EXCERTO DA PÁGINA:
--*--
Quando tiver oportunidade vejo isso


----------



## Manuel Vieira (3 Out 2014 às 11:55)

Bom dia a todos. Costumo seguir este tópico para estar informado de novos desenvolvimentos da app. Como ainda ninguém referiu, aproveitei para me registar e informar que já saiu uma nova versão da app do IPMA:

https://play.google.com/store/apps/details?id=pt.ipma.sismo

Ainda não consegui encontrar a versão para ios... Se alguém encontrar que diga.

Aproveito para dar os parabéns ao fórum, está muito bom.



fablept disse:


> O IPMA como lançou uma nova app vou esperar mais umas semanas a ver se lançam uma actualização com uma opção de visualizar a actividade sísmica (bem que já podiam ter adicionado), se não incluírem a actividade sísmica em princípio adiciono a app na Google Play Store.
--*--
EXTRATO DE DADOS:
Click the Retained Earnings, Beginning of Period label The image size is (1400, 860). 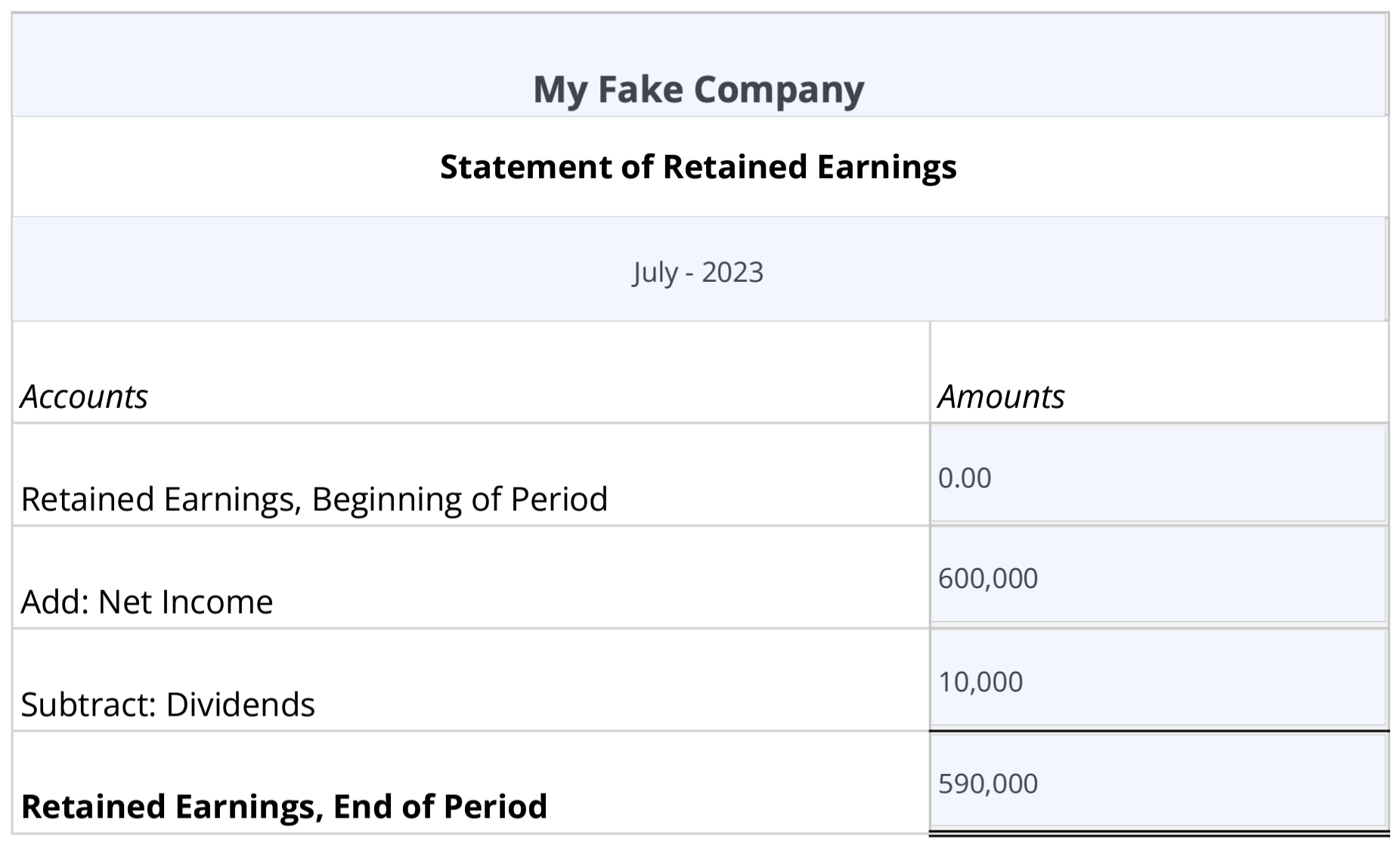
--*--
TAREFAS DO EXERCÍCIO:
a) Transcreva, por favor, palavra por palavra o trecho do texto sobre a app do IPMA que vai de "https://play.google.com/store/apps/details?id=pt.ipma.sismo" a "está muito bom.".
b) Retome o texto sobre a app do IPMA a partir do ponto em que termina.
Os dados não têm qualquer ligação ao texto sobre a app do IPMA.

RESPOSTAS ÀS TAREFAS:
a)
https://play.google.com/store/apps/details?id=pt.ipma.sismo

Ainda não consegui encontrar a versão para ios... Se alguém encontrar que diga.

Aproveito para dar os parabéns ao fórum, está muito bom.

b)
----------



## fablept (4 Out 2014 às 02:06)

Manuel Vieira disse:


> Bom dia a todos. Costumo seguir este tópico para estar informado de novos desenvolvimentos da app. Como ainda ninguém referiu, aproveitei para me registar e informar que já saiu uma nova versão da app do IPMA:
> 
> https://play.google.com/store/apps/details?id=pt.ipma.sismo
> 
> ...



Finalmente uma aplicação oficial sobre sismos em Portugal!

Sobre esta app, simples mas funcional  Apenas dou algumas sugestões para aos desenvolvedores (se lerem esta msg..):
-Sismos que ocorrem no dia de hoje e/ou ontem deveriam indicar na data "Hoje" e/ou "Ontem", isto porque uma data não dá uma sensação de ser actual, mas sim algo que ocorreu no passado.
-Sismos ocorridos hoje e ou ontem deveriam ter icons diferentes dos restantes, isto para diferenciar dos sismos mais recentes dos restantes da semana.

Dica para quem utiliza a app, clicar em "Home" para actualizar os dados.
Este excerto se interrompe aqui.